The foregoing list of risk factors is not exhaustive.
You should carefully consider the foregoing factors and the other risks and uncertainties described in the “Risk Factors”
section of the final prospectus of Mountain Lake dated as of December 12, 2024 and filed by Mountain Lake with the SEC on December 13,
2024, Mountain Lake’s Annual Reports on Form 10-K and Quarterly Reports on Form 10-Q on file, and to be filed, with the SEC and
the Proxy Statement/Prospectus that will be filed by Pubco and Newco, and other documents filed by Mountain Lake and Pubco from time to
time with the SEC. These filings do or will identify and address other important risks and uncertainties that could cause actual events
and results to differ materially from those contained in the forward-looking statements. There may be additional risks that none of Mountain
Lake, Pubco or Newco presently know or that none of Mountain Lake, Pubco or Newco currently believe are immaterial that could also cause
actual results to differ from those contained in the forward-looking statements.

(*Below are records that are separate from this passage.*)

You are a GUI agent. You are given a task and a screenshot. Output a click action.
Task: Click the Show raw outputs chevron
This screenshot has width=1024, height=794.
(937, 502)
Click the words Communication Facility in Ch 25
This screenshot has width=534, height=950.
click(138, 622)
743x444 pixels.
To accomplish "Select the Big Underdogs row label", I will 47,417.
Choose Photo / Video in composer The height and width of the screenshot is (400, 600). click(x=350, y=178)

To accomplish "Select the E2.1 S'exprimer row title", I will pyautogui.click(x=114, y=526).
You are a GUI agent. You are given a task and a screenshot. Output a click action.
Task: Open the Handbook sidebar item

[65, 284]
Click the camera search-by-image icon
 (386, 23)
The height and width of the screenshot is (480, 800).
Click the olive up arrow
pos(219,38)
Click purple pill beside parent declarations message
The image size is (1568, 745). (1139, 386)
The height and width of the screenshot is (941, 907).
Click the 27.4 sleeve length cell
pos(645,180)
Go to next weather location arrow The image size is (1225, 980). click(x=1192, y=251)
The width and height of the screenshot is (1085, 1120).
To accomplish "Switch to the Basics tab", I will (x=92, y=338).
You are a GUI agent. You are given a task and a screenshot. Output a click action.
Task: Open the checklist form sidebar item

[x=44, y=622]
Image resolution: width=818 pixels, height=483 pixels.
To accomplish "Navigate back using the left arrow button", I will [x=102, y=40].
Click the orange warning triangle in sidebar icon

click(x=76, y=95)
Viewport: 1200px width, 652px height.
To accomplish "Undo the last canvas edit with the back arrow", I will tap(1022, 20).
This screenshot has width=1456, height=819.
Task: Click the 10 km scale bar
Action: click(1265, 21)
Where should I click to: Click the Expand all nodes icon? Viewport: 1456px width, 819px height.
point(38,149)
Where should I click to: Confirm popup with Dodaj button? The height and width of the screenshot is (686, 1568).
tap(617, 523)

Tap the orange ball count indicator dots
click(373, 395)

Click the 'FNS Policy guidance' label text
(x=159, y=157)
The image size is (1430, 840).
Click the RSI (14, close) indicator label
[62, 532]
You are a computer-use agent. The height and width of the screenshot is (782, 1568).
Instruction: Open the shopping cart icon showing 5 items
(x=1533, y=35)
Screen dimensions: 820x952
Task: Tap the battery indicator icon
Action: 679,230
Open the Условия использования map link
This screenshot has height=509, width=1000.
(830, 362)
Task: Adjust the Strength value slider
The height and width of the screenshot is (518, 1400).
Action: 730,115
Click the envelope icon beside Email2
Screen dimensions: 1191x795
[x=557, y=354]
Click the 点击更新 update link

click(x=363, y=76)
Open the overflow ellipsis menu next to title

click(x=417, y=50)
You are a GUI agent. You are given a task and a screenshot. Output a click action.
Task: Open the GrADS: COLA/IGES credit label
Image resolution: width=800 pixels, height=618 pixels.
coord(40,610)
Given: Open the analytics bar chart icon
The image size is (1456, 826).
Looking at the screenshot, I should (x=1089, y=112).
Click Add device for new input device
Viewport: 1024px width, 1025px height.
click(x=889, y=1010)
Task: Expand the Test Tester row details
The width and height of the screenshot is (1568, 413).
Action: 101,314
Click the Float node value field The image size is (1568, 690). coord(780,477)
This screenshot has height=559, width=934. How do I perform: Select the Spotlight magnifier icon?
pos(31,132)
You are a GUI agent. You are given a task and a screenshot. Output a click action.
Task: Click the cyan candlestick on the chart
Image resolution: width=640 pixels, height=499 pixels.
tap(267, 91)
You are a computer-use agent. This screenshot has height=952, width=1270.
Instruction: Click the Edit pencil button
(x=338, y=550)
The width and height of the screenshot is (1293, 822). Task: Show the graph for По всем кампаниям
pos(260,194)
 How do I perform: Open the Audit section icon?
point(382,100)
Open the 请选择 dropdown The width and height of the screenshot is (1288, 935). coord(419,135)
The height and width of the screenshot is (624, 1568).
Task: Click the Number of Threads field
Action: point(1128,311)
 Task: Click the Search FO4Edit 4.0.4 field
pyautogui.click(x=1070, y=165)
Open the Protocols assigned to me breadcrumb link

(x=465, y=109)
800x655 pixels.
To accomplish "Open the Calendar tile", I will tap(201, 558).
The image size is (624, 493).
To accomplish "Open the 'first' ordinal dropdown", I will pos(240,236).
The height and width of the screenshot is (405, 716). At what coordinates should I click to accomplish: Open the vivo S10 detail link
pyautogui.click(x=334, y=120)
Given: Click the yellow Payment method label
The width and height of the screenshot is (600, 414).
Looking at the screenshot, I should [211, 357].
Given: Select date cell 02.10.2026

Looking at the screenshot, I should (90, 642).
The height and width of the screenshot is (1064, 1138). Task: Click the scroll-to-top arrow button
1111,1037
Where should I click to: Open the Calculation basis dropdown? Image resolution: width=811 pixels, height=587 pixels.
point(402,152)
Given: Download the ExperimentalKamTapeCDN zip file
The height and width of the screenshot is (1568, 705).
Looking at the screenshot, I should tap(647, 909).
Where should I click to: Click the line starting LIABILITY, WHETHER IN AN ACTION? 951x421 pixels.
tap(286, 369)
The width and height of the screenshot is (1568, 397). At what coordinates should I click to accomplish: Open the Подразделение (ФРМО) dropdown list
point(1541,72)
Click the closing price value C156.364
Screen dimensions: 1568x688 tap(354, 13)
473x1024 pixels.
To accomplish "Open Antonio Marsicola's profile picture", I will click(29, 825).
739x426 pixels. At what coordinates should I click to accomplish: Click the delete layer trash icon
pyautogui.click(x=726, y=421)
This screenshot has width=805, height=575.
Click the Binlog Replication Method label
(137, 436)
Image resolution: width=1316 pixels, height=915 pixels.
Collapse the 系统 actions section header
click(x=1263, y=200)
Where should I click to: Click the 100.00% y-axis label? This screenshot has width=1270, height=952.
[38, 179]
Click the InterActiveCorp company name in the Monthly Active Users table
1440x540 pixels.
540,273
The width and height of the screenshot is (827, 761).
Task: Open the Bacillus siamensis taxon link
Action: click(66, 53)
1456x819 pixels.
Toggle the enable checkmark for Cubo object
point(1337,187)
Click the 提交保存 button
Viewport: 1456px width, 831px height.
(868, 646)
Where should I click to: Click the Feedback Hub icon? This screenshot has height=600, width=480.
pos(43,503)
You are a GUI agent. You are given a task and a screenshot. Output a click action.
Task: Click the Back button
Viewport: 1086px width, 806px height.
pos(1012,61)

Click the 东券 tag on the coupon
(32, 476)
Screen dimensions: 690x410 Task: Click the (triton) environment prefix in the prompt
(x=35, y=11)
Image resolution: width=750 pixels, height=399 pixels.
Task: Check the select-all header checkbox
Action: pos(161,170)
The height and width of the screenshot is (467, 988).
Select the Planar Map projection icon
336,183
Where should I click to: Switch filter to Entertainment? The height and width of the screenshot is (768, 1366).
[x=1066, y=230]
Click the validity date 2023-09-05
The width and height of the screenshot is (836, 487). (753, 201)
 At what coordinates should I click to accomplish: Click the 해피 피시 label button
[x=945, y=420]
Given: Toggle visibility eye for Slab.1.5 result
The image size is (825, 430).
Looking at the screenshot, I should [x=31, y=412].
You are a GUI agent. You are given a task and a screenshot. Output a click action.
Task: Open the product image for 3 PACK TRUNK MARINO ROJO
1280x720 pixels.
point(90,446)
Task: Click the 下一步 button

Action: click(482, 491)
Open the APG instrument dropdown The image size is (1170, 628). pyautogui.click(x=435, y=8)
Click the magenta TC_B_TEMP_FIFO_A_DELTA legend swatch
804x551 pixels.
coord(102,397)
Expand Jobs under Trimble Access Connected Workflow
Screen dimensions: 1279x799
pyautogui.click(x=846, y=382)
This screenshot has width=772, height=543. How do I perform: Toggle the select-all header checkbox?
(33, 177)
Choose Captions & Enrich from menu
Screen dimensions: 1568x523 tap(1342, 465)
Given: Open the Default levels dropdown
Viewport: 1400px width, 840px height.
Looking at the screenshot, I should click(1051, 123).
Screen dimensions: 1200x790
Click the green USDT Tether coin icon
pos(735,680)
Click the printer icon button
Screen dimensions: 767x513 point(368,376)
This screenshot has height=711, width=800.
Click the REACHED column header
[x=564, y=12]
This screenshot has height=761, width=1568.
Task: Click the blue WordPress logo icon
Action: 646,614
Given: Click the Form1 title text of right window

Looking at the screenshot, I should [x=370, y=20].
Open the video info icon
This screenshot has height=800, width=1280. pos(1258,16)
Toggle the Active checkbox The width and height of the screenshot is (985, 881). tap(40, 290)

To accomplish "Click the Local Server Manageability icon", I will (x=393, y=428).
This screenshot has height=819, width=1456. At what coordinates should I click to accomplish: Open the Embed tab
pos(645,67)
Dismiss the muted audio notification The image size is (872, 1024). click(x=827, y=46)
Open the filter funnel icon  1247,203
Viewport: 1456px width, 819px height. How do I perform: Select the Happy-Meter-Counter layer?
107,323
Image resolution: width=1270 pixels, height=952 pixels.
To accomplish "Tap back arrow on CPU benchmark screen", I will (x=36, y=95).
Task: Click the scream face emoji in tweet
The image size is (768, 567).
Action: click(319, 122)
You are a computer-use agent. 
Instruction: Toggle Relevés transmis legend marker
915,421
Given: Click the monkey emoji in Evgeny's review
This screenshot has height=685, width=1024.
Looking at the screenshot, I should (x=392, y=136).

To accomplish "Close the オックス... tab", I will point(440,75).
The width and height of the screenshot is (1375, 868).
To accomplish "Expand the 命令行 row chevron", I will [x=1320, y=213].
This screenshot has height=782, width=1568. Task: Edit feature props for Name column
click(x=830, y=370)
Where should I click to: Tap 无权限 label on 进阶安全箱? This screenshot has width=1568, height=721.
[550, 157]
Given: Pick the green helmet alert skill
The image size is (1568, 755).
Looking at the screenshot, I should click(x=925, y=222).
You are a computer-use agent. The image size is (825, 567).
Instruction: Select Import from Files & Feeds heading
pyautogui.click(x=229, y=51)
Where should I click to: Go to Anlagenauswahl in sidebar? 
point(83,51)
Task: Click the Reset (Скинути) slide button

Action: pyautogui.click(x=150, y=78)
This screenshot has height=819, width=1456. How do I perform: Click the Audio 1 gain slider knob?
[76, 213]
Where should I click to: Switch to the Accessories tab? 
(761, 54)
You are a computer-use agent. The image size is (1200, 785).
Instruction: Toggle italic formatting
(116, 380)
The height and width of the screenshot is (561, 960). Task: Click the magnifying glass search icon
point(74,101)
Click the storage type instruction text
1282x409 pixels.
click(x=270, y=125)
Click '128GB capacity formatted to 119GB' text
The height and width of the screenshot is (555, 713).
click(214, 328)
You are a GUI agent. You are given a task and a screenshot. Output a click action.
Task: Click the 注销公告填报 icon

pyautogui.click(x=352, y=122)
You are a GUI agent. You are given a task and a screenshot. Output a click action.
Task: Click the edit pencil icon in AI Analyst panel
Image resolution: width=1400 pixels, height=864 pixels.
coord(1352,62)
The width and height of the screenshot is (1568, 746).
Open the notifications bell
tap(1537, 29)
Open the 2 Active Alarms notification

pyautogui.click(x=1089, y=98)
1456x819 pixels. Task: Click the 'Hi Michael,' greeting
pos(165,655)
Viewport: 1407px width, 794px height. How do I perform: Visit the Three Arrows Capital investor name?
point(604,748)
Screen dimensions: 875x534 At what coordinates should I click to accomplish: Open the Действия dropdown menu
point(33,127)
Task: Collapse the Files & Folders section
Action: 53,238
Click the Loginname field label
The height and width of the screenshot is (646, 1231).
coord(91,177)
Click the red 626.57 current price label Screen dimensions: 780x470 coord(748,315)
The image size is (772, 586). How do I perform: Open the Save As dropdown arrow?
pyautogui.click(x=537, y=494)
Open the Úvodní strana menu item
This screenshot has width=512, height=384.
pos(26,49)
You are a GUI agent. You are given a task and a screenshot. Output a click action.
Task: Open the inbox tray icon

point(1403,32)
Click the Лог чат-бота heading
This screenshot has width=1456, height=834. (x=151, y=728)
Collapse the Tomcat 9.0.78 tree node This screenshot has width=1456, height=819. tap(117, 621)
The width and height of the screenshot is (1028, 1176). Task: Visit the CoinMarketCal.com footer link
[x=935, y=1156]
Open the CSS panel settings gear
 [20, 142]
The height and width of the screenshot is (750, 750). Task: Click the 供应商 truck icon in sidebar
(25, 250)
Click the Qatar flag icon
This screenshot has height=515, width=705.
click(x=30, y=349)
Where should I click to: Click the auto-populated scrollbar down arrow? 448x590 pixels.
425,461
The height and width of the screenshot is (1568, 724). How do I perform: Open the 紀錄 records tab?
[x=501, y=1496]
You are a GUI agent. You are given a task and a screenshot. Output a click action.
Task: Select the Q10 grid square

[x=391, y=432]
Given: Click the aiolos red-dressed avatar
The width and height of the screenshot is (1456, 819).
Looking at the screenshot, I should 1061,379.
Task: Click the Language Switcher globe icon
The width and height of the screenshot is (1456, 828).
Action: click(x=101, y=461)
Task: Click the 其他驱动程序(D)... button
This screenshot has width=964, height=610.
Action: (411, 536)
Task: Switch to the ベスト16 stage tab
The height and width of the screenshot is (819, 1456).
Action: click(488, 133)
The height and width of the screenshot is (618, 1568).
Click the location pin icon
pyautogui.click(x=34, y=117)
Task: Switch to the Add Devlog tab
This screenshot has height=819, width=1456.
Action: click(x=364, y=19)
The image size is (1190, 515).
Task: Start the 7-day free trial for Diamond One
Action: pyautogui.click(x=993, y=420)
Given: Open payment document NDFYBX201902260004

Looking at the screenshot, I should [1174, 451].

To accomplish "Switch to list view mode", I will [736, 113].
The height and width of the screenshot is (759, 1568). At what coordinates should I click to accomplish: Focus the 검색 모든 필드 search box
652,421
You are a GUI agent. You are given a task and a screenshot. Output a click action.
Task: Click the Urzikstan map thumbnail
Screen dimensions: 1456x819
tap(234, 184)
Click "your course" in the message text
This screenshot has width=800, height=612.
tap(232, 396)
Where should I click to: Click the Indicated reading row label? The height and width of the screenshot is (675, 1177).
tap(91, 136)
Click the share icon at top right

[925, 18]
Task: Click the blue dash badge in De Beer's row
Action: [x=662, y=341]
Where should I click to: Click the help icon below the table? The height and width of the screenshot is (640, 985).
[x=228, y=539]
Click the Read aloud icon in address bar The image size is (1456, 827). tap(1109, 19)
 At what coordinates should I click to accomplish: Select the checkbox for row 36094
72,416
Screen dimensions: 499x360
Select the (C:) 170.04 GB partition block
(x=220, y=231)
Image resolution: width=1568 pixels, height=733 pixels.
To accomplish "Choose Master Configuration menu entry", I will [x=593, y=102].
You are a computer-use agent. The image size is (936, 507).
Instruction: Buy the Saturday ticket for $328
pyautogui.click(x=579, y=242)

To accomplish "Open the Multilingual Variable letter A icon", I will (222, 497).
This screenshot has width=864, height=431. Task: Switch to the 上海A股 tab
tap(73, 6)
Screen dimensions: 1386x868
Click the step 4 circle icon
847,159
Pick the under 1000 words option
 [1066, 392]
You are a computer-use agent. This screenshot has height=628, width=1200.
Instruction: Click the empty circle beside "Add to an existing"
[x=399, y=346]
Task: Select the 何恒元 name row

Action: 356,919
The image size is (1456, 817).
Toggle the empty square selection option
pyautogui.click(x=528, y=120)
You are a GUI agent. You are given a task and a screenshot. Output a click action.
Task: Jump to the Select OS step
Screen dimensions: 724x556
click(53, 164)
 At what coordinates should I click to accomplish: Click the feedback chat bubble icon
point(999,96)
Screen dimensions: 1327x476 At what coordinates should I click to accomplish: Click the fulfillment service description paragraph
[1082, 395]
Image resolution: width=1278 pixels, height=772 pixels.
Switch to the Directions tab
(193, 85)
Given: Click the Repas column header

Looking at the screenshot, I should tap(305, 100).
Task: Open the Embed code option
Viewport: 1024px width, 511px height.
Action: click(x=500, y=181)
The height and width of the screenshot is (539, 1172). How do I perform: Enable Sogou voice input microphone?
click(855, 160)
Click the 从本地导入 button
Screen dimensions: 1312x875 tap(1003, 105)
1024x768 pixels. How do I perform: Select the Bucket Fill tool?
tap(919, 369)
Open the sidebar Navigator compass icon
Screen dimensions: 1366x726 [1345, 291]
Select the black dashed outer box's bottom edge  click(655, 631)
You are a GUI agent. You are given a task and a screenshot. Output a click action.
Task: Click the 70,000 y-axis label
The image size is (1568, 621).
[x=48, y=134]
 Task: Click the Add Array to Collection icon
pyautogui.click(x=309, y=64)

Forward-looking statements speak only as of the
date they are made. Readers are cautioned not to put undue reliance on forward-looking statements, and none of Mountain Lake, Pubco or
Newco assumes any obligation and do not intend to update or revise these forward-looking statements, whether as a result of new information,
future events, or otherwise. None of Mountain Lake, Pubco or Newco gives any assurance that any of Mountain Lake, Newco or Pubco will
achieve its expectations. The inclusion of any statement in this Communication does not constitute an admission by Mountain Lake, Pubco
or Newco or any other person that the events or circumstances described in such statement are material.